* **EXERCISE GOAL**
Restate word for word the lines below that run from the one holding "This screenshot has height=599, width=1568." through the one holding "the orange calendar", inclusive. Pictures don't belong in the copy.
Top of INPUT RECORDS
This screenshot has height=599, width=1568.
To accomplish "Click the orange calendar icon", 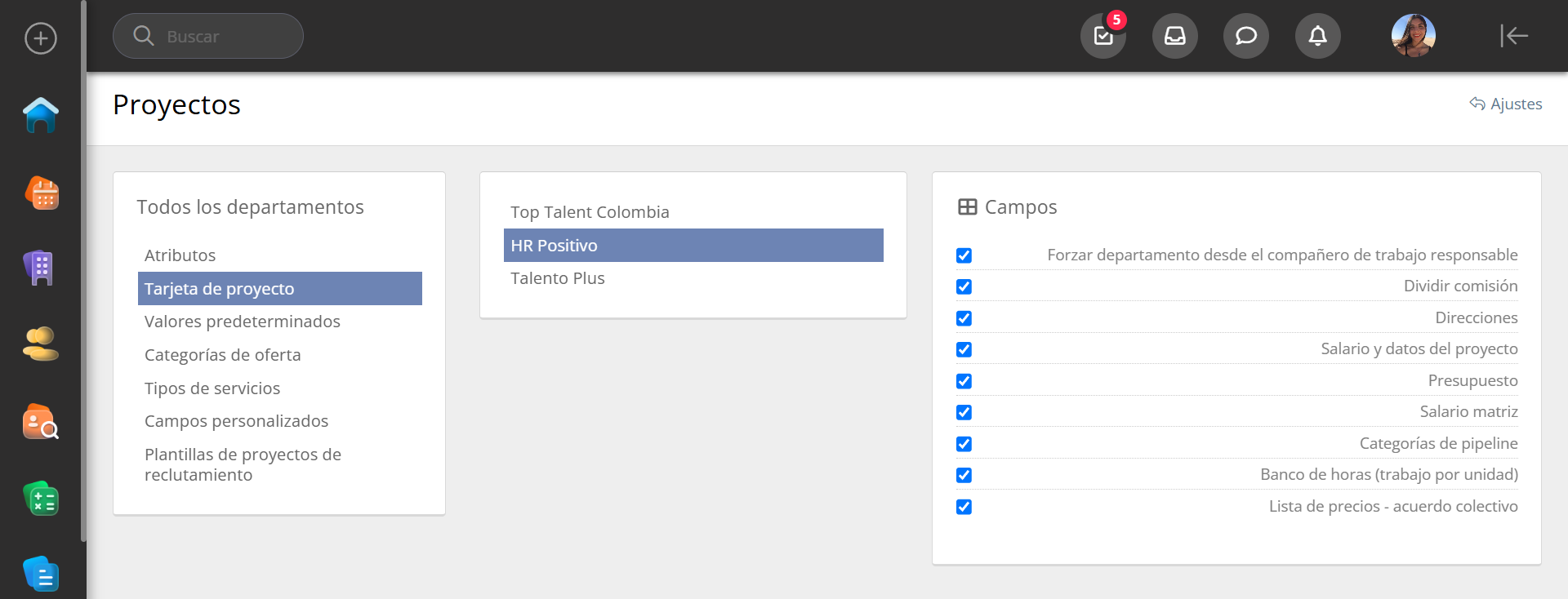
Bottom of INPUT RECORDS
Top of INPUT RECORDS
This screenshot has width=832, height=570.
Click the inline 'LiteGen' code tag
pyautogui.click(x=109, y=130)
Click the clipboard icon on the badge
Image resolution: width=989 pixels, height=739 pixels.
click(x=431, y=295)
Bottom of INPUT RECORDS
Top of INPUT RECORDS
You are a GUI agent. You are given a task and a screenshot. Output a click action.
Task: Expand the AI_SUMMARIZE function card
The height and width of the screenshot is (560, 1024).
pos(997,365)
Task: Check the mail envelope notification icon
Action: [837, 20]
Bottom of INPUT RECORDS
* **FINISHED EXERCISE**
This screenshot has height=599, width=1568.
To accomplish "Click the orange calendar icon", 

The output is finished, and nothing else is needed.